Personally, I believe in federalism and I would like to hope that people see the federation as a tool that everyone has access to in order to voice their concerns, and affect change. 

But I am not oblivious to the challenges that we face.

Let us recognize that Canada has never really been as unified as some people (especially Ontarians) like to make it out to be. This idea of a united Canadian state, with people covering territory from sea to sea to sea, remains more a goal than an accomplishment. Regional differences vary greatly between economic, social, and political lines. One cannot reasonably expect that the concerns that people are facing in Montreal are the same as in Nunavut. This is where parties and their candidates come in. We find parties adapting and implementing inclusive and comprehensive platforms for voters within these different regions.

The issue is that when a party says (or does) one thing in Alberta, it could be understood as something completely different in Ontario. This is a huge balancing act that parties need to perform. It becomes incredibly difficult when that line that politicians and parties are expected to stand on are completely different between provincial lines.

Following the 2019 election, this notion that Albertans and Saskatchewanians are inclined to separate from Canada is being perpetuated. This is understandable since between the Western provinces, the Liberals were unable to garner a single seat (which speaks more to the need for some form of electoral reform, which is beautifully ironic) and currently more than six in 10 people believe that the country is more divided than ever.

Alberta and Saskatchewan are going to remain provinces within Canada.
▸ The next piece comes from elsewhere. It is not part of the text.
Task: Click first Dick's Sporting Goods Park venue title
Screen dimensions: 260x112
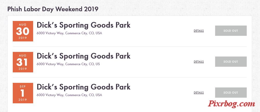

I am not one to dismiss feelings of resentment, but as it stands today there is no popular support for independence and no party support for it. Also, I have never created my own country before, but it would appear to be a daunting task and a bureaucratic nightmare—and that’s when you get over the fact that you’d find yourself in a land locked country that is economically dependent on its oil exports. But no less, if this is something that these provinces really want its quite clear what needs to happen.

Fragmentation within Canada is not new—a large motivating factor behind Confederation was unequivocally about dividing people and retrieving autonomy. Importantly however, goals within this project were met, and that was through cooperation. Today this principle remains the same. We have a goal, perhaps one that is incredibly different but we ought to work together and cooperate in order to be able to achieve it.

Achieving this goal of true unity will be much more beneficial to all parties involved than if we remain in our own separate states. Arguably, governments like Trudeau’s have recognized this and tried to achieve it by playing that very tight balancing act. Trudeau’s government nationalized a pipeline, but is also imposing a carbon tax. For some (probably in Ontario) his actions are ones that disregard the environment—not implementing enough regulation and tangible efforts towards thwarting the impacts of climate change. Whereas on the other hand, (probably in the West) his actions are seen as setting back middle-class families and stagnating projects and efforts that would put money into the pockets of hard working Canadians.

Irrespective of how you would like to interpret Trudeau’s actions, one thing is evident. There is a problem and people feel like they are not being heard. The best way to combat this is to listen. Again, it is incumbent on all politicians to recognize this: Canadians from coast to coast want to be heard. Maybe it’s time for politicians to shut up and listen.